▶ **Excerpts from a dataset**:
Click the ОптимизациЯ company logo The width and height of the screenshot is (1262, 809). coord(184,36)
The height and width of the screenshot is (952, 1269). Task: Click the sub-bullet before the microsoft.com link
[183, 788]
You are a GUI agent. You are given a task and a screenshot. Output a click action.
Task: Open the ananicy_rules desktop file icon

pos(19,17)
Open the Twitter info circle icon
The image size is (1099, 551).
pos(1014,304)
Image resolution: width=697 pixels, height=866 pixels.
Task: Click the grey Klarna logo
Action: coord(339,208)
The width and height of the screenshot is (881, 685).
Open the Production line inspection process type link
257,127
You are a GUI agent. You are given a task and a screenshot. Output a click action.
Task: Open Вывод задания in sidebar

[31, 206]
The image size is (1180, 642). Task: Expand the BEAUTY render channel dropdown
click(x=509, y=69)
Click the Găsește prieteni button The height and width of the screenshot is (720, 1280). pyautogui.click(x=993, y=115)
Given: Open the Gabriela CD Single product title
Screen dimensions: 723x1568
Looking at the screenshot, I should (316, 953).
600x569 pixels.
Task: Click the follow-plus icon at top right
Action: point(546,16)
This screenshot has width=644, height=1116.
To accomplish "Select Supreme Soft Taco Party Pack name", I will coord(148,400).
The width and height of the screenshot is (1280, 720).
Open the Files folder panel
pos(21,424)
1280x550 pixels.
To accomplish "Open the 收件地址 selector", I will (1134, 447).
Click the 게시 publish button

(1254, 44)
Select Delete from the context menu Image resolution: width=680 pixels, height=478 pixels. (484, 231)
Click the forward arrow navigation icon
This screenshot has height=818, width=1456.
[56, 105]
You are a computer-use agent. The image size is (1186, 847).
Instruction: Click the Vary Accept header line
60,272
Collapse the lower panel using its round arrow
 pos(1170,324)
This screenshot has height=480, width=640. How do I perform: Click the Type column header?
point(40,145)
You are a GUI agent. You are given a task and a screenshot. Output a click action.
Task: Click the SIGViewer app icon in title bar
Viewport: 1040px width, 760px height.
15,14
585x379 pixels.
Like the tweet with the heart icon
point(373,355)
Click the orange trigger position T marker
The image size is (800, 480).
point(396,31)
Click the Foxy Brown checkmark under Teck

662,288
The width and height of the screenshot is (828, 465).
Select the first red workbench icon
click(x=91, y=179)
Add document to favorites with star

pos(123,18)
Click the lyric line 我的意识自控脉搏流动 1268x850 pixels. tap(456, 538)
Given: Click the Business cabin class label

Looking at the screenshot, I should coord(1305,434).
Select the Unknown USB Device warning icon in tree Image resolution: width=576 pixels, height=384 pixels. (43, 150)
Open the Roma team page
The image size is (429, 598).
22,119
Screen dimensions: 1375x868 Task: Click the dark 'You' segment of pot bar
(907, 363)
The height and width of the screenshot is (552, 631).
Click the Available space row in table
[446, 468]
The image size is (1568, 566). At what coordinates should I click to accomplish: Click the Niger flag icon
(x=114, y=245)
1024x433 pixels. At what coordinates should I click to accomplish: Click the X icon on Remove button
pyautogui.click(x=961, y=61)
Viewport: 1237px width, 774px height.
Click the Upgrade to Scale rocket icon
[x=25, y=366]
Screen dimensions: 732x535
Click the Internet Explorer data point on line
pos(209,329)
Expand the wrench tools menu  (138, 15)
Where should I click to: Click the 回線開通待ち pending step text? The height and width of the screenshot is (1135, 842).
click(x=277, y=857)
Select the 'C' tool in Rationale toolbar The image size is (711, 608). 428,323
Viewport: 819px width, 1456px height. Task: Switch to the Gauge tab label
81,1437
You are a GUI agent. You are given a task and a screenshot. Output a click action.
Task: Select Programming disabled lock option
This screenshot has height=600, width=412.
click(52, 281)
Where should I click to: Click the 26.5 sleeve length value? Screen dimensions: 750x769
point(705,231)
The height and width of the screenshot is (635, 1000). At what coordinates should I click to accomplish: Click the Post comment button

▶ **Task objective**:
Please give again the lines above between the line holding "Open the Production" and the line holding "Click the Găsește", inclusive, exactly as they are and with nothing added.

▶ **Exercise result**:
Open the Production line inspection process type link
257,127
You are a GUI agent. You are given a task and a screenshot. Output a click action.
Task: Open Вывод задания in sidebar

[31, 206]
The image size is (1180, 642). Task: Expand the BEAUTY render channel dropdown
click(x=509, y=69)
Click the Găsește prieteni button The height and width of the screenshot is (720, 1280). pyautogui.click(x=993, y=115)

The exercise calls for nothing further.